▸ WORK ITEM
An exact repetition of every entry, with no images, is the required answer.

PROVIDED RECORDS section start

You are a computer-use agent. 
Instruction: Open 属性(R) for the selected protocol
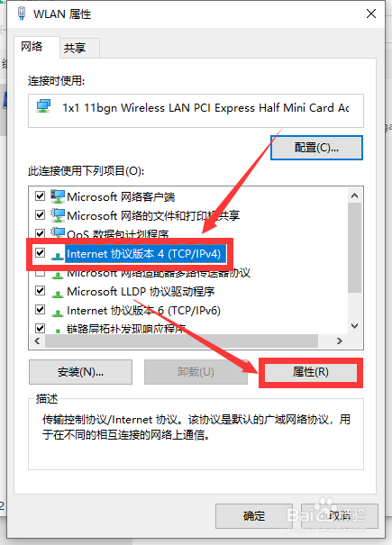tap(311, 372)
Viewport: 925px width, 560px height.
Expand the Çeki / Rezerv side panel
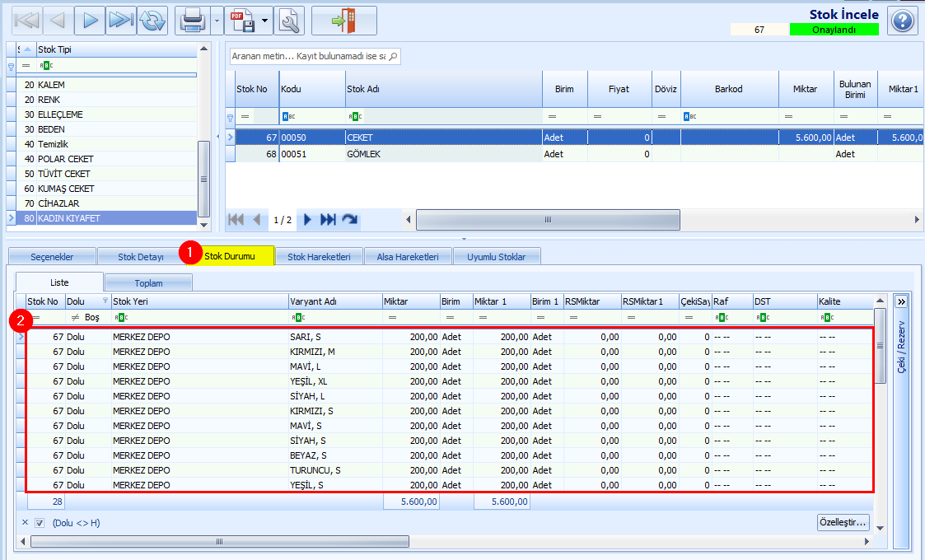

PROVIDED RECORDS section end

▸ RESPONSE AREA
You are a computer-use agent. 
Instruction: Open 属性(R) for the selected protocol
tap(311, 372)
Viewport: 925px width, 560px height.
Expand the Çeki / Rezerv side panel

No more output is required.